**WHAT IS BEING ASKED:**
Some entries follow. Reproduce exactly the lines starting at the one with "This screenshot has height=499, width=570." and stopping after the one with "Task: Click the Available".

**DATA TO PROCESS:**
== == ==
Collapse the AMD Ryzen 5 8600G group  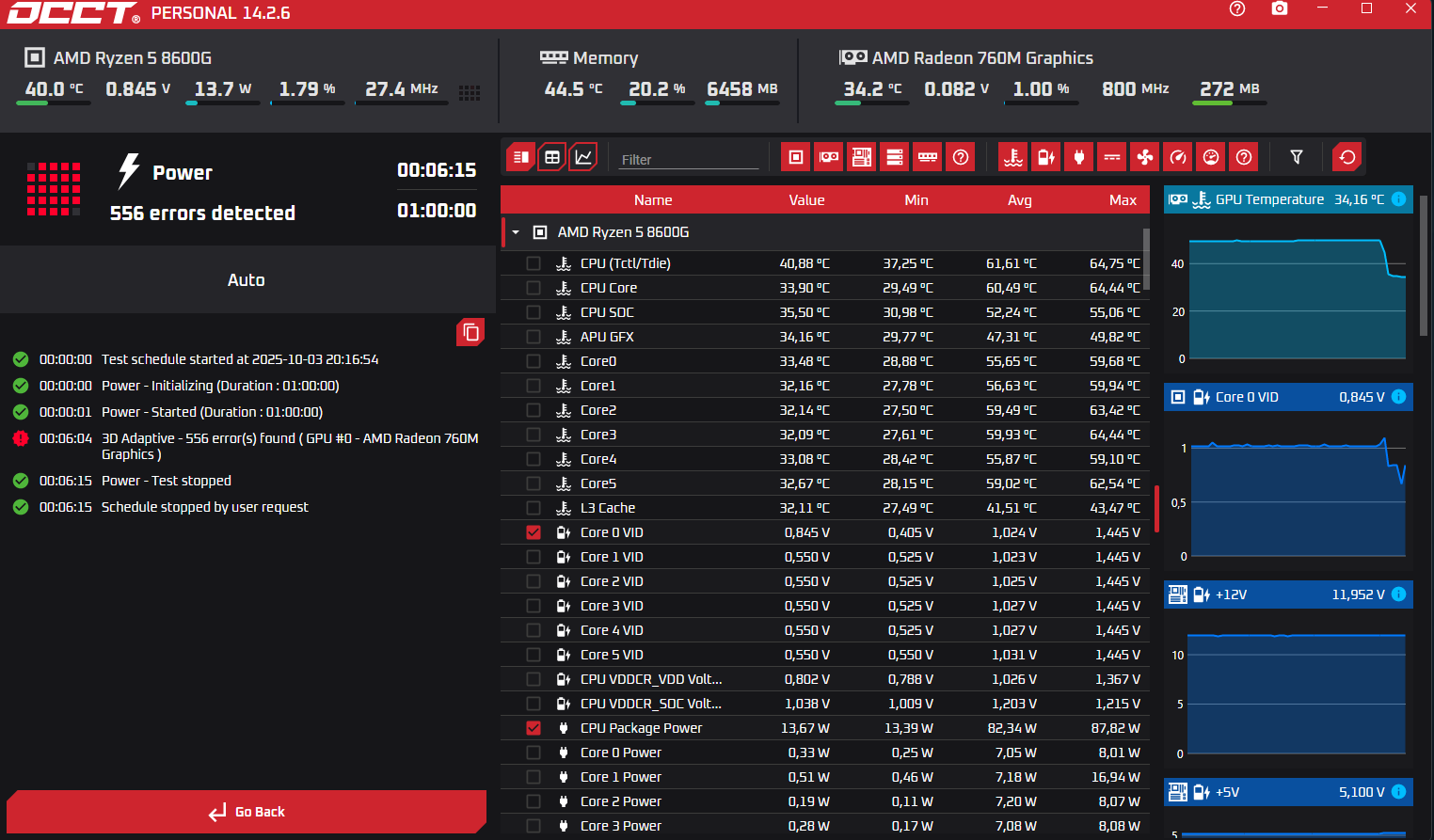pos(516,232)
== == ==
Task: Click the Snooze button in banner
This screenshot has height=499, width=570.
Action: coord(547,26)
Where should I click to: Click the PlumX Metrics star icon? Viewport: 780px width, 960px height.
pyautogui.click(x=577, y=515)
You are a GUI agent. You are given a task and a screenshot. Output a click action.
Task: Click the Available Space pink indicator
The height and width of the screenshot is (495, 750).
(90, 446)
== == ==
**SOLUTION FOR THIS PROBLEM:**
This screenshot has height=499, width=570.
Action: coord(547,26)
Where should I click to: Click the PlumX Metrics star icon? Viewport: 780px width, 960px height.
pyautogui.click(x=577, y=515)
You are a GUI agent. You are given a task and a screenshot. Output a click action.
Task: Click the Available Space pink indicator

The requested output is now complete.